Why? Because I am tired of the low quality of employees hired. The last one snarked that I ought to “just find somewhere else to shop, and good luck with that.” I have never had interaction like that at Target. I teach high school kids, so I have got plenty of patience with young people. I had none with this uneducated rude girl by the time I had talked to the manager, James, to tell him I had had enough of unfun Target.

Why? Because I used to lose an hour in just the shoe department actually trying on, and buying, shoes. Cannot do that anymore because first I have to waste an hour just trying to find the shoes in the sea of mismatched or empty cardboard boxes. I still don’t understand the move to boxes, especially when you do not staff the store to oversee the management of all the boxes and given all the packaging waste. The shoe department boxes are among the worst merchandising decisions Target has ever made. The shoe department at a Goodwill store is more organized than the hellhole that used to be a carpeted island of Target shoe-shopping fun.

Why? Because I used to find everything I needed on the right shelves, clearly labeled, and in good and neat order. Not anymore. Bottles of dish soap and body wash are apt to have soapy gunk on them, shelves are often stocked wonky or are empty. Prices are at times misleading or nonexistent, especially in the makeup department.

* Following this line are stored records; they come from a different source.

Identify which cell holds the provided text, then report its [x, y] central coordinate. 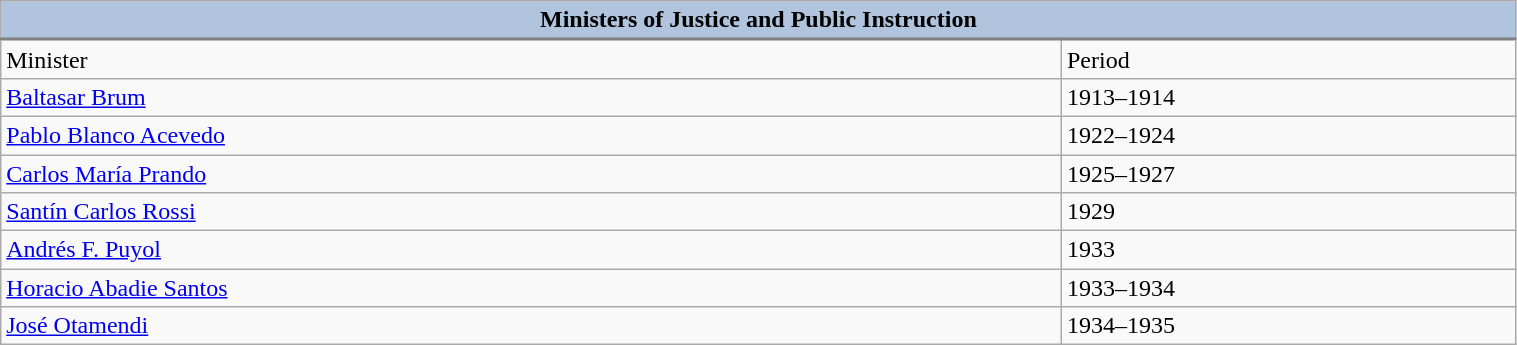
Carlos María Prando [532, 173]
1933–1934 [1288, 288]
Baltasar Brum [532, 97]
Ministers of Justice and Public Instruction [758, 20]
1929 [1288, 212]
Pablo Blanco Acevedo [532, 135]
Horacio Abadie Santos [532, 288]
1934–1935 [1288, 326]
Minister [532, 60]
1922–1924 [1288, 135]
1925–1927 [1288, 173]
Period [1288, 60]
José Otamendi [532, 326]
Andrés F. Puyol [532, 250]
1913–1914 [1288, 97]
1933 [1288, 250]
Santín Carlos Rossi [532, 212]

And lastly, why? Because of Black Thursday. I am ethically opposed to where this country is going that we have to worship consumerism on even our most important of national holidays. I just do not get your greed in joining Walmart in this uniquely horrible American mindset, and I do not like what it says about who the Target Customer has become that they cannot stay in their homes and enjoy their families for a whole 12 hours in a row, so that Target employees can also enjoy a whole day off with their own families as well. Target is a subsidiary of a French corporation, and I know, first hand, that European shops close for lunch and close earlier than American stores do at the end of the day and largely close on Sundays, so that employees can go home for lunch with their kids and be home for dinner with their spouses and have a day off where the city is just at rest and socializing. Europe understands that family values and quality of life are more than the political bumper stickers we have reduced them to here in America. In Europe, these two ideas are authentic cultural values. Apparently the American mindset has ruined Target that I can no longer distinguish you from Walmart. So, there is no reason for me to keep passing up the Walmart anymore.

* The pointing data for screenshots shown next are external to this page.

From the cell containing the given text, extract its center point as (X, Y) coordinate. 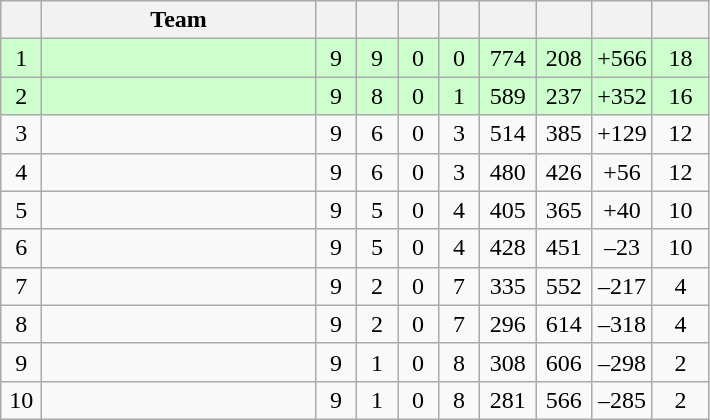
+40 (622, 210)
426 (564, 172)
+352 (622, 96)
385 (564, 134)
–298 (622, 362)
589 (508, 96)
16 (680, 96)
405 (508, 210)
208 (564, 58)
451 (564, 248)
Team (179, 20)
514 (508, 134)
+56 (622, 172)
–217 (622, 286)
552 (564, 286)
566 (564, 400)
308 (508, 362)
335 (508, 286)
774 (508, 58)
281 (508, 400)
237 (564, 96)
–23 (622, 248)
+566 (622, 58)
296 (508, 324)
–285 (622, 400)
480 (508, 172)
428 (508, 248)
614 (564, 324)
365 (564, 210)
606 (564, 362)
–318 (622, 324)
+129 (622, 134)
18 (680, 58)
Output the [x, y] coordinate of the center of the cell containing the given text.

And what is sadder is that my letter will be a waste of time because I know you are only trained to give me a scripted response back. It will read something like . . .

Dear Ms. Urban,
Thank you for being a Target customer. We appreciate your business. Here at Target we strive to be the industry leader in providing the kind of quality and value to our customers that earns the very loyalty you wrote about. We look forward to your next visit to Target to see the great things we have in store for you this holiday season.
Regards, Target Customer Service

Pffft,
Sarah Urban
Enthusiastic and loyal customer for over nearly 40 years. Not so anymore. And it has really bummed me out.

Jack

It is Feb 24, 2013 and For the past few weeks Target site demands (no- DEMANDS) to activate cookies. It would be ok if they did ask it and then let visitors do a search for their cheap TV’s failing a year later, but no- one cannot do a search without activating THEIR cookies. A side suggestion: Target, make your employees smoke cigarettes somewhere else but NOT few feet in front of the main entrance. I do not care to breath your employees’ nasty and cheap cigarette breath on the way in. There are children too- that is unacceptable! Entrance to Target must be smoke free!!!!!!